OSHA requires employers to use electrical devices tested and certified by independent testing companies recognized by the agency. These tests must be conducted before manufacturers or distributors place them on the market and employers use them in the workplace.

"OSHA's current system is a reliable and cost-effective approach to ensuring the safety of American workers," said Assistant Secretary of Labor for OSHA Dr. David Michaels. "A request for information did not reveal compelling evidence to abandon this system."

In 2008, in response to the EU's request for the U.S. to adopt an SDoC system, OSHA issued a request for information ("RFI"). It was the second RFI on this issue published by OSHA in the last five years. By statute, OSHA must demonstrate, based on substantial evidence, that its safety regulations and standards will provide or maintain a high degree of protection for U.S. workers. After reviewing comments submitted in response to the RFI, OSHA determined that the burden required for it to revise its standards was not met.

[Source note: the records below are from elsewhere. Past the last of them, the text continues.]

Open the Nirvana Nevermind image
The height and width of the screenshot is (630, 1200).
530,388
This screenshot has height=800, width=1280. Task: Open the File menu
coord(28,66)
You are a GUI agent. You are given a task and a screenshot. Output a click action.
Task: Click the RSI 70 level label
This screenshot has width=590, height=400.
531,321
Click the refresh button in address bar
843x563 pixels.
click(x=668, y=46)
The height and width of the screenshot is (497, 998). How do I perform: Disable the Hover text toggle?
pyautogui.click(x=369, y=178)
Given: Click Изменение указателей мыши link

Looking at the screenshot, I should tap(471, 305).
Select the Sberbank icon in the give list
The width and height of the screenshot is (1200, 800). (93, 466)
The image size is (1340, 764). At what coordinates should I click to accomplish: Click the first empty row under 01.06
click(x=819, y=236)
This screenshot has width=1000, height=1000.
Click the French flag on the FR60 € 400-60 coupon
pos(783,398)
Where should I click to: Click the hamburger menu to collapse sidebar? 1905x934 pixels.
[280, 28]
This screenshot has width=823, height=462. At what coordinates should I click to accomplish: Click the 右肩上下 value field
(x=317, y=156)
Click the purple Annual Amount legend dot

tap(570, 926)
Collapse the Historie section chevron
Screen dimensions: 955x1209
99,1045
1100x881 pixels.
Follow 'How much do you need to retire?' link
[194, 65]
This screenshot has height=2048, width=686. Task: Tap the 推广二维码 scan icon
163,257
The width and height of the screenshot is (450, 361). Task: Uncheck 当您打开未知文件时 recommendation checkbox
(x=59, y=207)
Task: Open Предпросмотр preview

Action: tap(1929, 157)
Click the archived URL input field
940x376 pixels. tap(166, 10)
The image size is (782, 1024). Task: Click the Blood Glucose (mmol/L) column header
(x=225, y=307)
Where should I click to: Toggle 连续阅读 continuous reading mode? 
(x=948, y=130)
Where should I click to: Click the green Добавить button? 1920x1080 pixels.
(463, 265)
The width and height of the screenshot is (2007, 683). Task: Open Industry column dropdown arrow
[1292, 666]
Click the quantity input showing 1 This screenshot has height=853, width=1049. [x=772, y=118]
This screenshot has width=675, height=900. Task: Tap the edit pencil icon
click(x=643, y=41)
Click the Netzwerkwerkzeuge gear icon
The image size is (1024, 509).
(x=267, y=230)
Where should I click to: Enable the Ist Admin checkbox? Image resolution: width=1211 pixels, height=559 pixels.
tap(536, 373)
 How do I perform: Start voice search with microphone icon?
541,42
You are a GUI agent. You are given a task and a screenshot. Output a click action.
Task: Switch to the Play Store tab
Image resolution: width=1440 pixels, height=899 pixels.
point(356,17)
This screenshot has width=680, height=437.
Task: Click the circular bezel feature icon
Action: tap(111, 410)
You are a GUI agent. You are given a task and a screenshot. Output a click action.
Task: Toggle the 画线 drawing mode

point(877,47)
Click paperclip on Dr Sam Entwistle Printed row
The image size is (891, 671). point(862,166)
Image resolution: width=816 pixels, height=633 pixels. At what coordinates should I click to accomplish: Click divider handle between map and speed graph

OSHA also is not convinced that the cost of administering such a system is compatible with its current budget. Based on limited information obtained from post-market surveillance costs of two EU countries, OSHA estimated that implementing an SDoC system throughout the U.S. would cost hundreds of millions of dollars. OSHA also currently lacks explicit legislative authority to implement the enforcement powers required for an effective SDoC system, including issuing product recalls and bans, assessing fines, and imposing criminal penalties.